──────── TEXT EXTRACT ────────

6.
S081 2020 L18: Operating System Organization, Microkernels
Topic:
What should a kernel do?
What should its abstractions / system calls look like?
Answers depend on the application, and on programmer taste!
There is no single best answer
This topic is more about ideas and less about specific mechanisms
The traditional approach
1) powerful abstractions, and
2) a "monolithic" kernel implementation
UNIX, Linux, xv6
The philosophy behind traditional kernels is powerful abstractions:
portable interfaces
files, not disk controller registers
address spaces, not MMU access
simple interfaces that hide complexity
all I/O via FDs and read/write, not specialized for each device &c
address spaces with transparent disk paging
abstractions help the kernel manage and share resources
process abstraction lets kernel be in charge of scheduling
file/directory abstraction lets kernel be in charge of disk layout
abstractions help the kernel enforce security
file permissions
processes with private address spaces
lots of indirection
e.g. FDs, virtual addresses, file names, PIDs
helps kernel virtualize, hide, revoke, schedule, &c
Powerful abstractions have led to big "monolithic" kernels
kernel is one big program, like xv6
easy for kernel sub-systems to cooperate -- no irritating boundaries
exec() and mmap() are part of both FS and VM system
relatively easy to add sym links, COW fork, mmap, &c
all kernel code runs with high privilege -- no internal security restrictions
What's wrong with traditional kernels?

──────── PROVIDED MATERIAL ────────

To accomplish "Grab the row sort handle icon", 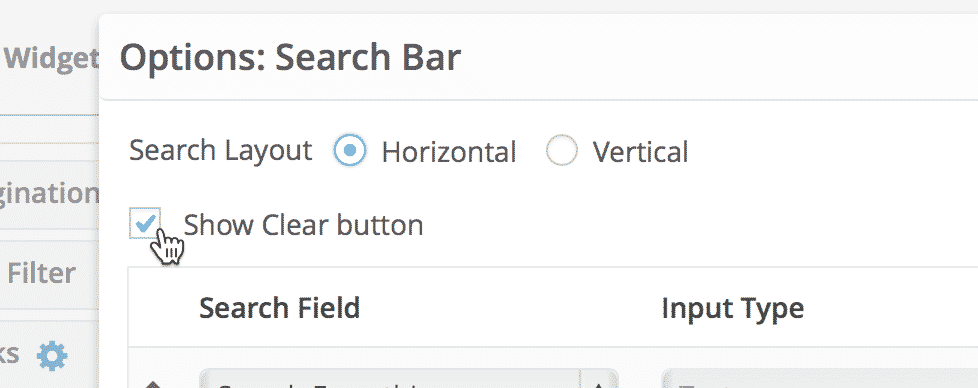I will [153, 385].
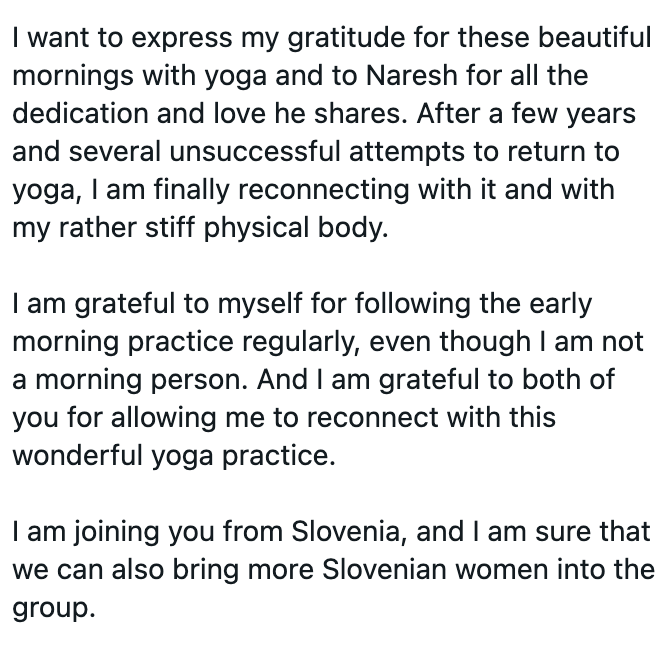Click the word "women" in the last paragraph

[535, 570]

────────

- TASKS TO PERFORM -
[a] Please return the part of the kernel lecture notes from "S081 2020 L18: Operating" to "on programmer taste!".
[b] Answer these questions from the kernel lecture notes:
(i) Which three systems are named as following the traditional approach?
(ii) Which two calls are said to be part of both the FS and VM system?
(iii) Which abstraction lets the kernel be in charge of disk layout?
[c] Write what comes next in the kernel lecture notes, picking up after their final line.
The material above comes from a separate source.

- ANSWERS TO THE EXERCISES -
[a]
S081 2020 L18: Operating System Organization, Microkernels
Topic:
What should a kernel do?
What should its abstractions / system calls look like?
Answers depend on the application, and on programmer taste!

[b]
(i) UNIX, Linux, and xv6
(ii) exec() and mmap()
(iii) The file/directory abstraction

[c]
big => complex => buggy/insecure
perhaps over-general and thus slow
how much code executes to send one byte via a UNIX pipe?
buffering, locks, sleep/wakeup, scheduler
many design decisions are baked in, can't be changed, may be awkward
maybe I want to wait for a process that's not my child
maybe I want to change another process's address space
maybe DB is better at laying out B-Tree files on disk than kernel FS
hard to create kernel "extensions" that others can use
new device drivers, file systems, &c
Microkernels -- a different approach
big idea: move most O/S functionality to user-space service processes
[diagram: h/w, kernel, services (FS disk VM TCP NIC display), apps]
kernel can be small
address spaces, threads, IPC (inter-process communication)
IPC lets threads send each other messages
1980s saw big burst of research on microkernel designs
CMU's Mach perhaps the most influential
used today in embedded systems, phone chips, car entertainment
ideas (esp user-level servers and IPC) influential e.g. Windows and MacOS
Why the interest in microkernels?
focused, elegant, clean slate
small -> more security -- less code means fewer bugs to exploit
small -> verifiable (see seL4)
small -> easier to optimize
you don't have to pay for features you don't use
small -> avoid forcing design decisions on applications
user-level -> may encourage modularity of O/S services
user-level -> easier to extend / customize / replace user-level services
user-level -> more robust -- restart individual user-level services
most bugs are in drivers, get them out of the kernel!
can run/emulate multiple O/Ses, like a VMM
Microkernel challenges
What's a minimum kernel API?
Need simple primitives on which to build exec, fork, mmap, &c
Need to build the rest of the O/S at user level
How to get good performance, despite IPC and less integration?
L4
has evolved over time, many versions and re-implementations
used commercially today, in phones and embedded controllers
representative of the micro-kernel approach
emphasis on minimality:
7 system calls (Linux has 300+, xv6 has 21)
13,000 lines of code
L4 basic abstractions
[diagram]
address space ("task")
thread
IPC
L4 system calls:
create an address space
create/destroy a thread in [another] address space
send/recv message via IPC (addresses are thread IDs)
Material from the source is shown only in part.